Back From the Middle East: A New Generation of Vets Hits the Streets

A passerby drops some loose change into the can of a man in a wheelchair.

A passerby drops some loose change into the can of a homeless, disabled Vietnam-era veteran. Advocated hope to offer newer veterans the help they need. Photo courtesy of T. Boyle/Getty Images

Since late 2001, hundreds of thousands of U.S. military personnel have traveled overseas to serve in Operation Enduring Freedom (in Afghanistan) and Operation Iraqi Freedom. Over the past months, many of those personnel have begun to rotate home, relieving and delighting their loved ones. To homeless service providers, however, their homecoming means more than soldiers returning stateside  it signals the start of a new wave of homeless veterans. 

Rising housing costs and gaps between the time military benefits end and veterans’ benefits begin can make returning home a struggle, according to homeless advocates. Additionally, soldiers must adapt to civilian life, search for jobs and housing and struggle with the emotional trauma that may result from time spent in a war zone. 

According to a recent survey by the National Coalition of Homeless Veterans (NCHV) in Washington, D.C., homeless veterans from Iraq and Afghanistan are already beginning to trickle into the nation’s homeless system. In the D.C. area, two homes veterans of the recent conflicts have already sought help from the Department of Veteran Affairs (VA). 

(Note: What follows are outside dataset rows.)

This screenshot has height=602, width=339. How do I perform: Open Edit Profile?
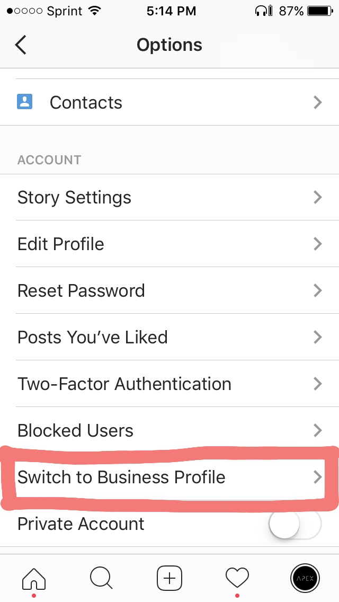click(61, 244)
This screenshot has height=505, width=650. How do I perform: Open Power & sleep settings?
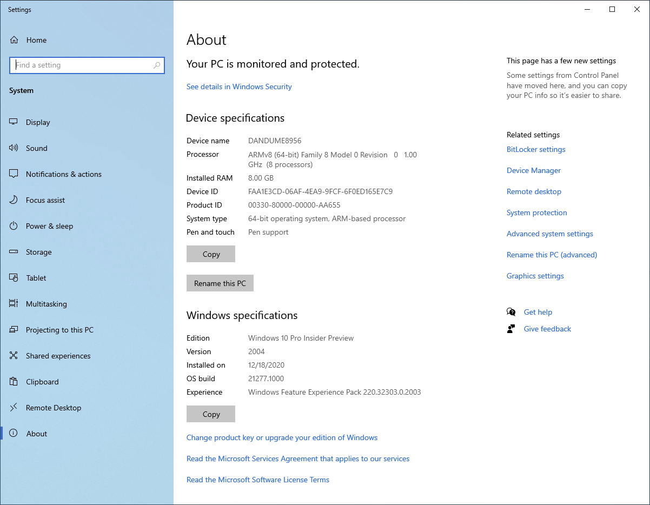(x=13, y=225)
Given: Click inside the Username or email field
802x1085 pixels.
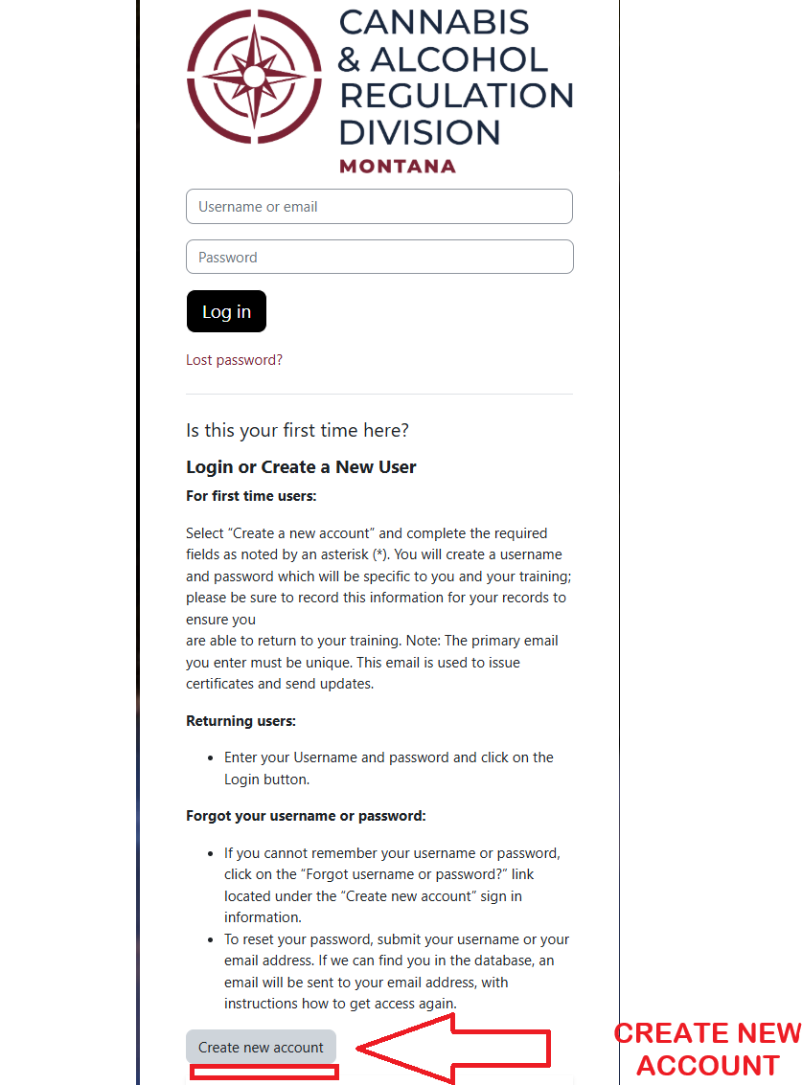Looking at the screenshot, I should tap(378, 206).
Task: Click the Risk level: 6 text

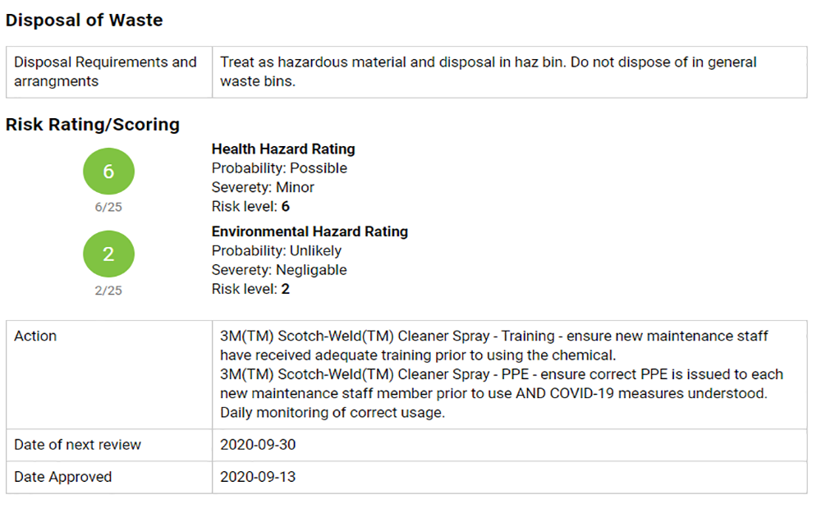Action: pyautogui.click(x=250, y=206)

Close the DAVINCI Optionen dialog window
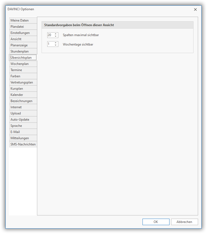[195, 9]
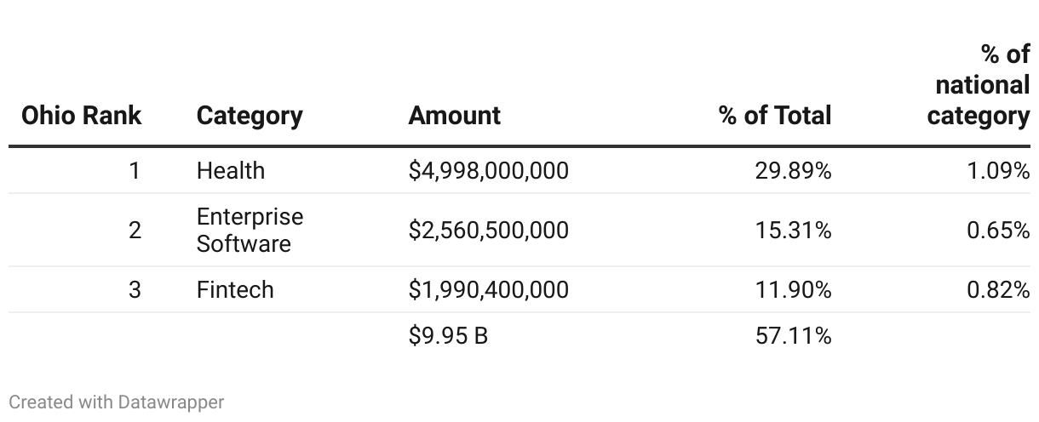
Task: Select the Amount column header
Action: [455, 116]
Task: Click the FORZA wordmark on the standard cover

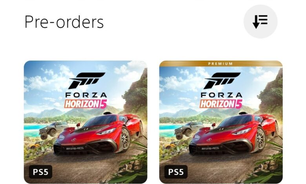Action: [86, 95]
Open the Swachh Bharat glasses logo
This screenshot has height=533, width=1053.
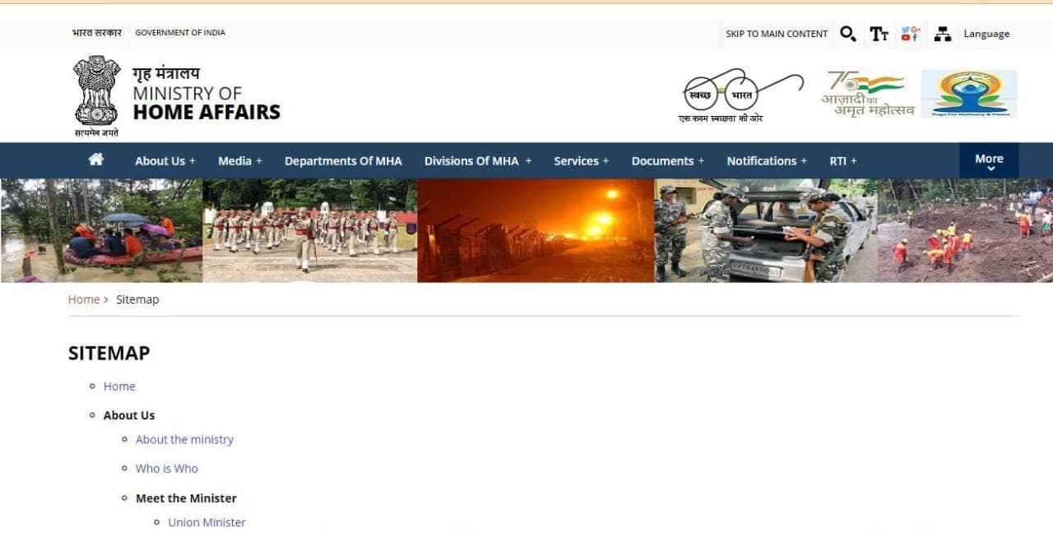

The numbers may seem small now, but many homeless service providers, outreach workers and veterans personnel are bracing themselves for what they fear may be a new surge of homeless veterans closely paralleling the dramatic post- Vietnam increase. A Sobering thought, given that 35 years after the conclusion of the Vietnam War, nearly 150,000 of its veterans are homeless on any given night, according to the NCHV. 

Pete Dougherty, director of homeless programs at the VA, believes that the VA is prepared to meet the needs of recent veterans and does not expect a homelessness crisis of the magnitude seen following Vietnam. 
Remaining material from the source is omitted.